It turns out that rolling blackouts across Texas were just the beginning of problems caused by the historic winter storm that hit Texas the week of Feb. 15th.

The storm caused the ERCOT power grid to fail in some areas of Texas, which led to empty grocery shelves, busted water pipes, and a shortage of clean, drinkable water for some Texas cities. Some who lost power even lost their lives due to hypothermia.

The State of Texas is now on its way to recovery and investigations are ongoing into why and how the ERCOT power grid failed. But now Texans are faced with another problem; rising gas prices.

AAA Texas predicted that gas prices would rise after the winter storm and now they report that prices have risen for 8 straight weeks. The reason is simple. The week-long cold snap effectively halted oil production in Texas as at least 11 refineries lost power or had equipment that was too frozen to function effectively.

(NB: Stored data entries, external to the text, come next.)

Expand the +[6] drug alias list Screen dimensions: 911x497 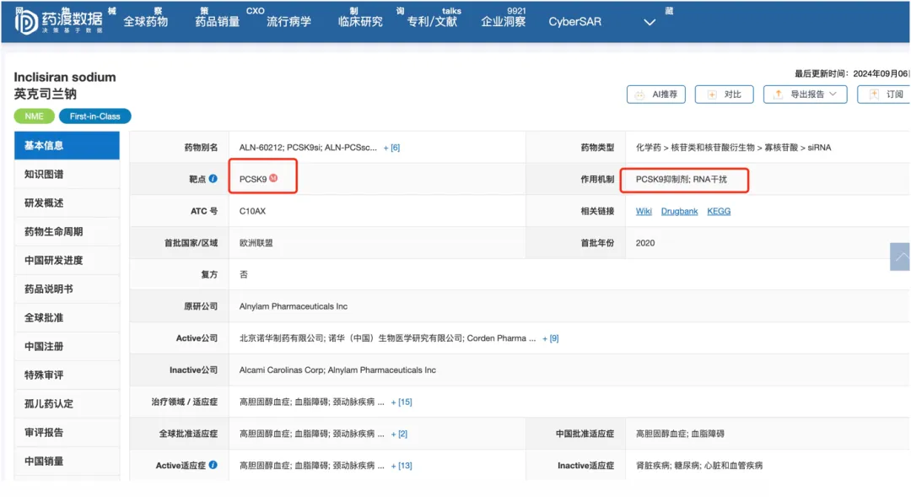click(391, 148)
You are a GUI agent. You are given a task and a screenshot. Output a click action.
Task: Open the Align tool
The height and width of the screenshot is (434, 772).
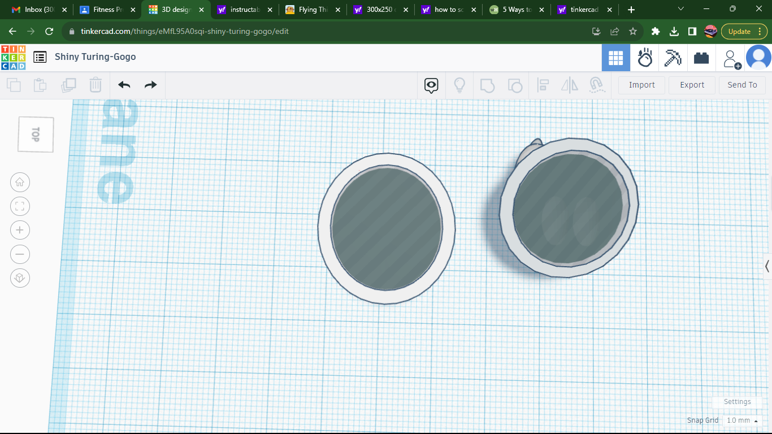point(543,85)
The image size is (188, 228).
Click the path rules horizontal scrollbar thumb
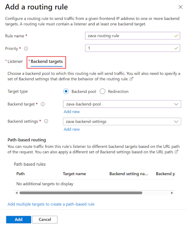tap(81, 193)
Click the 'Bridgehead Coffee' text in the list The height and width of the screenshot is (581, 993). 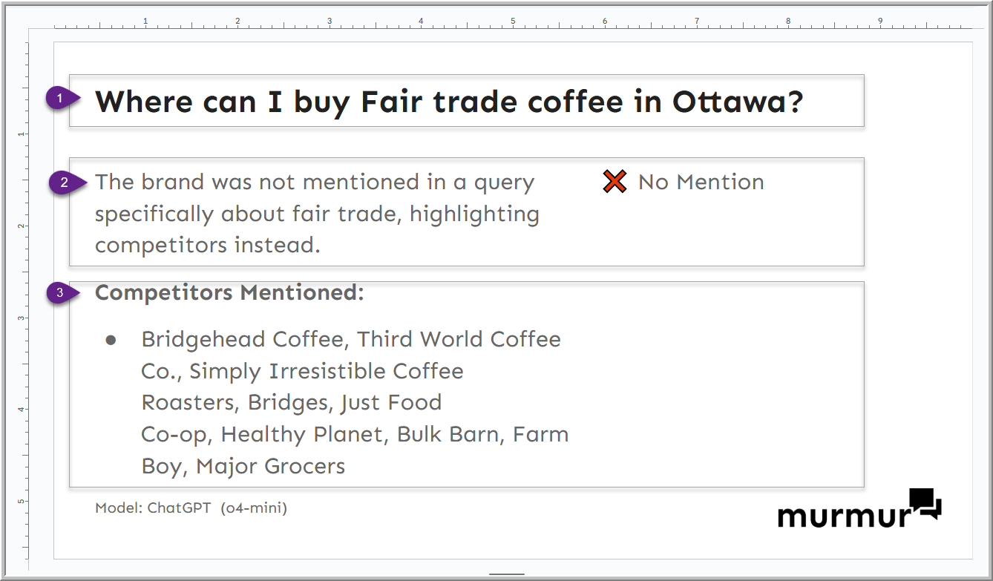pos(243,340)
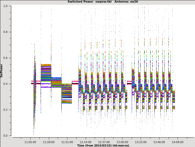Select the 13:00:00 time tick label
Screen dimensions: 195x147
pyautogui.click(x=122, y=142)
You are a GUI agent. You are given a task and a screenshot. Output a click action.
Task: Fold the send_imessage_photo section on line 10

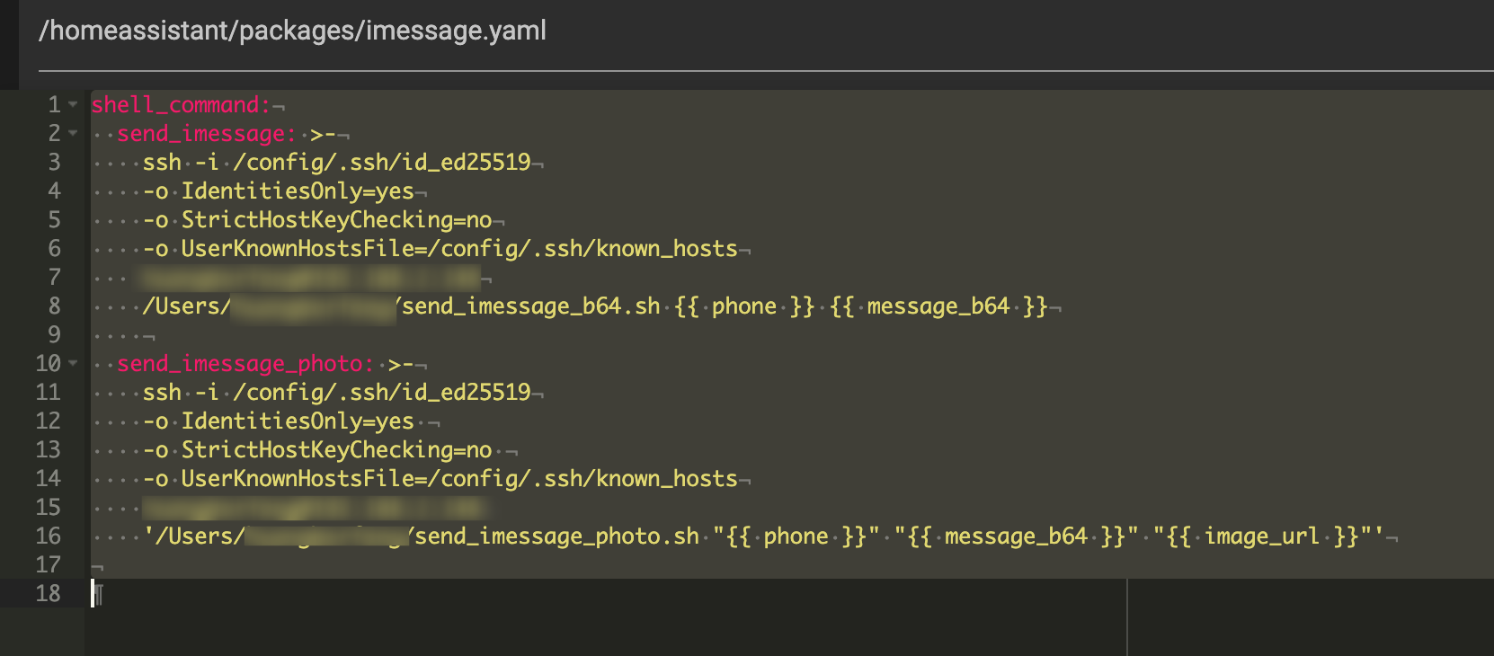point(73,364)
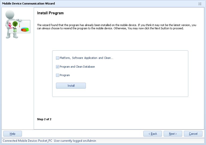Open Help from the bottom left
Image resolution: width=206 pixels, height=145 pixels.
[12, 133]
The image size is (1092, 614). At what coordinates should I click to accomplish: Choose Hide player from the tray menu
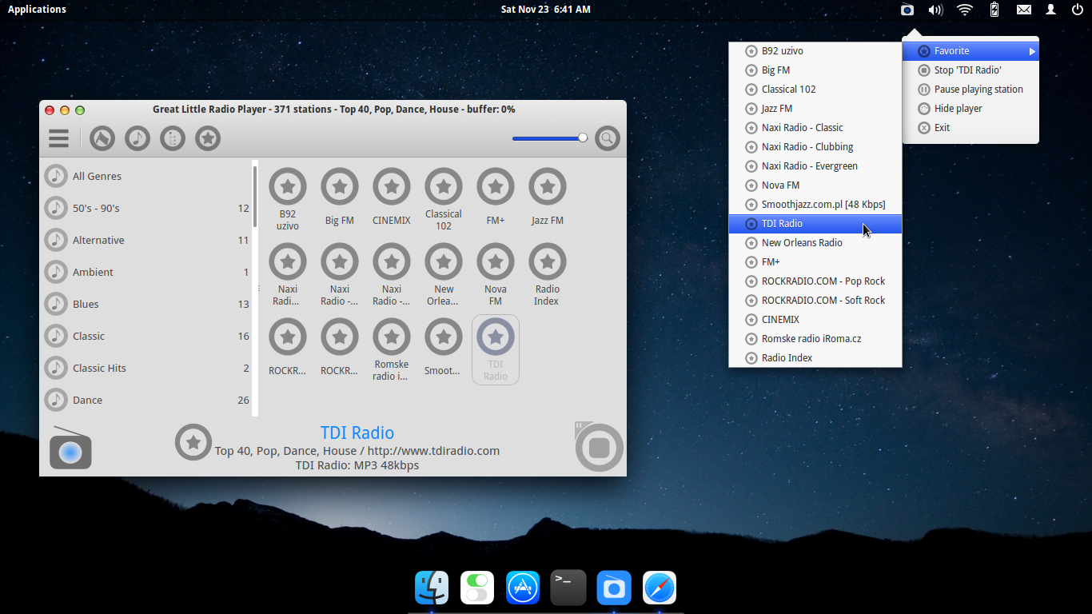pyautogui.click(x=957, y=108)
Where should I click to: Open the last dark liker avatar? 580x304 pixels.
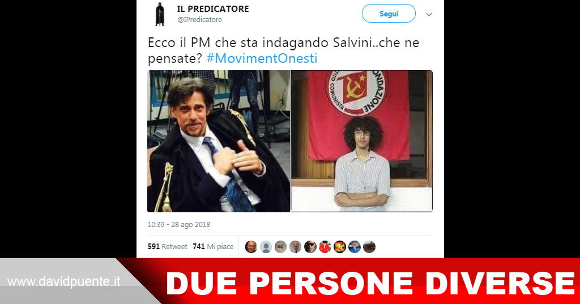[x=369, y=247]
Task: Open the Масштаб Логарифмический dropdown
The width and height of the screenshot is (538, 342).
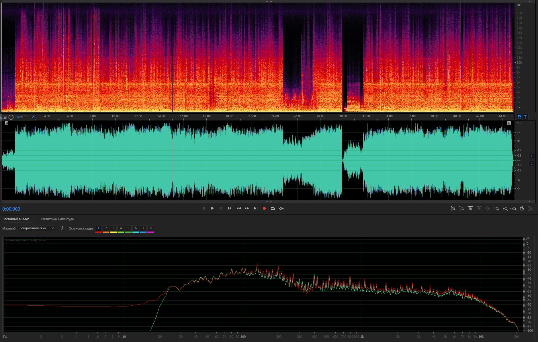Action: pos(36,228)
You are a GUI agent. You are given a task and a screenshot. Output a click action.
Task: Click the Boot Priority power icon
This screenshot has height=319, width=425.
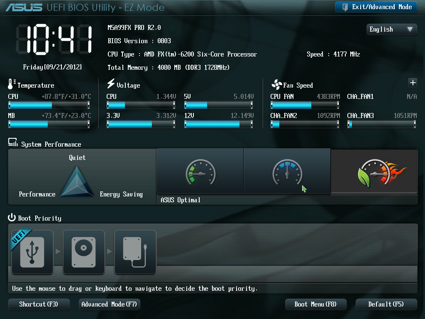click(x=12, y=218)
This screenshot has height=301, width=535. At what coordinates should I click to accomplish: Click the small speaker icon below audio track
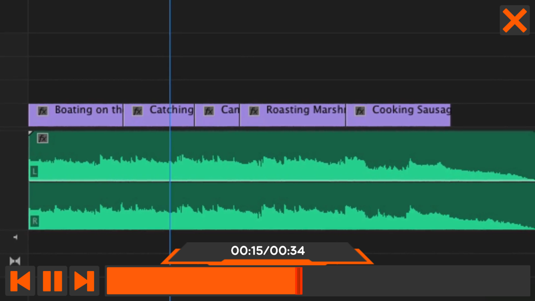pyautogui.click(x=16, y=237)
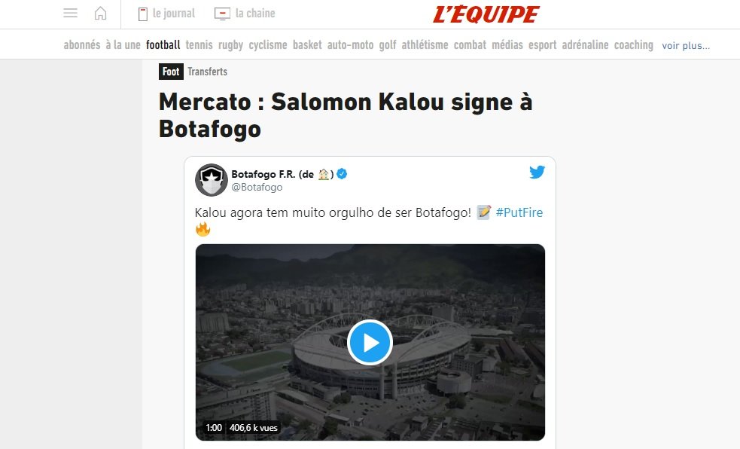Screen dimensions: 740x449
Task: Click the verified badge next to Botafogo F.R.
Action: click(x=343, y=174)
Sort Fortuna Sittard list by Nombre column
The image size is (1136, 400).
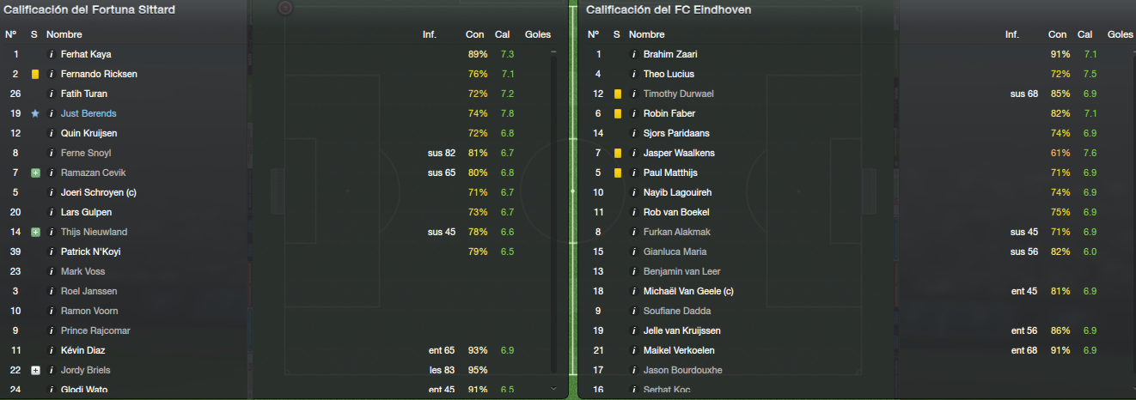coord(64,34)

In another article published March 1, 2021, AAA Texas says, “Refineries are exposed to the elements, and unlike facilities in the northern U.S. which are prepared for cold weather, few refineries in the South have protection from these historically low temperatures. GasBuddy calculations show 3.48 million barrels of refining capacity were offline as of midday Tuesday [Feb. 16].”

The U.S. Department of Energy estimates that 20% of the nation’s refining capacity had to be shut down during the storm while gross oil inputs at Gulf Coast refineries fell by 28%, a stat not seen since Hurricane Harvey in 2017.

But that isn’t the only issue. AAA Texas reports that oil production as a whole has decreased since 2019. “On the supply side, the number of oil rigs active in the U.S. stands nearly 50% lower than a year ago, which is a large factor driving prices up. To put it simply, demand is recovering much much faster than oil production levels, which is why oil prices have soared.”

According to available data, the current national average for a gallon of unleaded fuel is $2.74, which is 30 cents higher than the national average a month ago of $2.44.

Drivers in Texas are paying a slightly less average of $2.47, but that’s still 32 cents higher than a month ago. Meanwhile, drivers in Lubbock are seeing a gas price average of $2.51, more than 41 cents higher than a month ago.